▶ [Brief] However many lines the data holds, transcribe them all exactly.

▶ [Supplied records]
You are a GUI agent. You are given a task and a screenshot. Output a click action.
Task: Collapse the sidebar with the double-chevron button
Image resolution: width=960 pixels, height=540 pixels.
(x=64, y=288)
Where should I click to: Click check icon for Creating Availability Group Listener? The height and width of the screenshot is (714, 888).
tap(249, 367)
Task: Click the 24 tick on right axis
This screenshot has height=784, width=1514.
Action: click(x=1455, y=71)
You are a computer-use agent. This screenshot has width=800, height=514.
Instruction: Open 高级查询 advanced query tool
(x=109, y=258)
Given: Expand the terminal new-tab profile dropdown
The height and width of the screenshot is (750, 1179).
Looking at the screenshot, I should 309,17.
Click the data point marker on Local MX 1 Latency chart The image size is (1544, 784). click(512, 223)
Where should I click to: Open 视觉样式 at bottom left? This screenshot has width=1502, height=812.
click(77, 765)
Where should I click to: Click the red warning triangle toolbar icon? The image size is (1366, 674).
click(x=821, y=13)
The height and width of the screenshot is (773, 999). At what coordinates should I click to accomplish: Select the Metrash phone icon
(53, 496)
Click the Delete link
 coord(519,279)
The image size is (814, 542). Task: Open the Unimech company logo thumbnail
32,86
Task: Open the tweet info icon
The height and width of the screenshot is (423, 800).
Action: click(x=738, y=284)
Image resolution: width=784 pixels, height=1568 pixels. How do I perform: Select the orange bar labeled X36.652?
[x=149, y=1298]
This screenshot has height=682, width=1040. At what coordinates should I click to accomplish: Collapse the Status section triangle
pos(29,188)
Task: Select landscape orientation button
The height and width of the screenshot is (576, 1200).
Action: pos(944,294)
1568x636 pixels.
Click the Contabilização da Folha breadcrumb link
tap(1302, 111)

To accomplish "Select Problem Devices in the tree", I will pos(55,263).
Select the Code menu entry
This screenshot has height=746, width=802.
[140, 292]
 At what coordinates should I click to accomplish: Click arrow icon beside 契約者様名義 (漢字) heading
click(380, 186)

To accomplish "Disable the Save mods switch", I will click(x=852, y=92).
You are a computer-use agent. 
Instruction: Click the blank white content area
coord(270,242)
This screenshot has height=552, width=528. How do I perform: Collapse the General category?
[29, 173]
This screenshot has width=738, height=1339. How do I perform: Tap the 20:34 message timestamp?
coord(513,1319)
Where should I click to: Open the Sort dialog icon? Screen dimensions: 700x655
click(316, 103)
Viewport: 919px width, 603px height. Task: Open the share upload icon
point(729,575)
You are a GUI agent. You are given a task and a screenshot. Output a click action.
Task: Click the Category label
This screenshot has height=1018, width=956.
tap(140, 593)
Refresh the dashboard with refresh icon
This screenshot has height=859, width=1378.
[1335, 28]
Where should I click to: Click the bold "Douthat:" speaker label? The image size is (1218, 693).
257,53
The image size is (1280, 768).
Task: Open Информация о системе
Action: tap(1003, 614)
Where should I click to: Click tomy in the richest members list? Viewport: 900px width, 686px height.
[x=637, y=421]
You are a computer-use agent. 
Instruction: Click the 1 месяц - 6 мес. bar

▶ [Solution below]
You are a GUI agent. You are given a task and a screenshot. Output a click action.
Task: Collapse the sidebar with the double-chevron button
Image resolution: width=960 pixels, height=540 pixels.
(x=64, y=288)
Where should I click to: Click check icon for Creating Availability Group Listener? The height and width of the screenshot is (714, 888).
tap(249, 367)
Task: Click the 24 tick on right axis
This screenshot has height=784, width=1514.
Action: click(x=1455, y=71)
You are a computer-use agent. This screenshot has width=800, height=514.
Instruction: Open 高级查询 advanced query tool
(x=109, y=258)
Given: Expand the terminal new-tab profile dropdown
The height and width of the screenshot is (750, 1179).
Looking at the screenshot, I should 309,17.
Click the data point marker on Local MX 1 Latency chart The image size is (1544, 784). click(512, 223)
Where should I click to: Open 视觉样式 at bottom left? This screenshot has width=1502, height=812.
click(77, 765)
Where should I click to: Click the red warning triangle toolbar icon? The image size is (1366, 674).
click(x=821, y=13)
The height and width of the screenshot is (773, 999). At what coordinates should I click to accomplish: Select the Metrash phone icon
(53, 496)
Click the Delete link
 coord(519,279)
The image size is (814, 542). Task: Open the Unimech company logo thumbnail
32,86
Task: Open the tweet info icon
The height and width of the screenshot is (423, 800).
Action: click(x=738, y=284)
Image resolution: width=784 pixels, height=1568 pixels. How do I perform: Select the orange bar labeled X36.652?
[x=149, y=1298]
This screenshot has height=682, width=1040. At what coordinates should I click to accomplish: Collapse the Status section triangle
pos(29,188)
Task: Select landscape orientation button
The height and width of the screenshot is (576, 1200).
Action: pos(944,294)
1568x636 pixels.
Click the Contabilização da Folha breadcrumb link
tap(1302, 111)

To accomplish "Select Problem Devices in the tree", I will pos(55,263).
Select the Code menu entry
This screenshot has height=746, width=802.
[140, 292]
 At what coordinates should I click to accomplish: Click arrow icon beside 契約者様名義 (漢字) heading
click(380, 186)

To accomplish "Disable the Save mods switch", I will click(x=852, y=92).
You are a computer-use agent. 
Instruction: Click the blank white content area
coord(270,242)
This screenshot has height=552, width=528. How do I perform: Collapse the General category?
[29, 173]
This screenshot has width=738, height=1339. How do I perform: Tap the 20:34 message timestamp?
coord(513,1319)
Where should I click to: Open the Sort dialog icon? Screen dimensions: 700x655
click(316, 103)
Viewport: 919px width, 603px height. Task: Open the share upload icon
point(729,575)
You are a GUI agent. You are given a task and a screenshot. Output a click action.
Task: Click the Category label
This screenshot has height=1018, width=956.
tap(140, 593)
Refresh the dashboard with refresh icon
This screenshot has height=859, width=1378.
[1335, 28]
Where should I click to: Click the bold "Douthat:" speaker label? The image size is (1218, 693).
257,53
The image size is (1280, 768).
Task: Open Информация о системе
Action: tap(1003, 614)
Where should I click to: Click tomy in the richest members list? Viewport: 900px width, 686px height.
[x=637, y=421]
You are a computer-use agent. 
Instruction: Click the 1 месяц - 6 мес. bar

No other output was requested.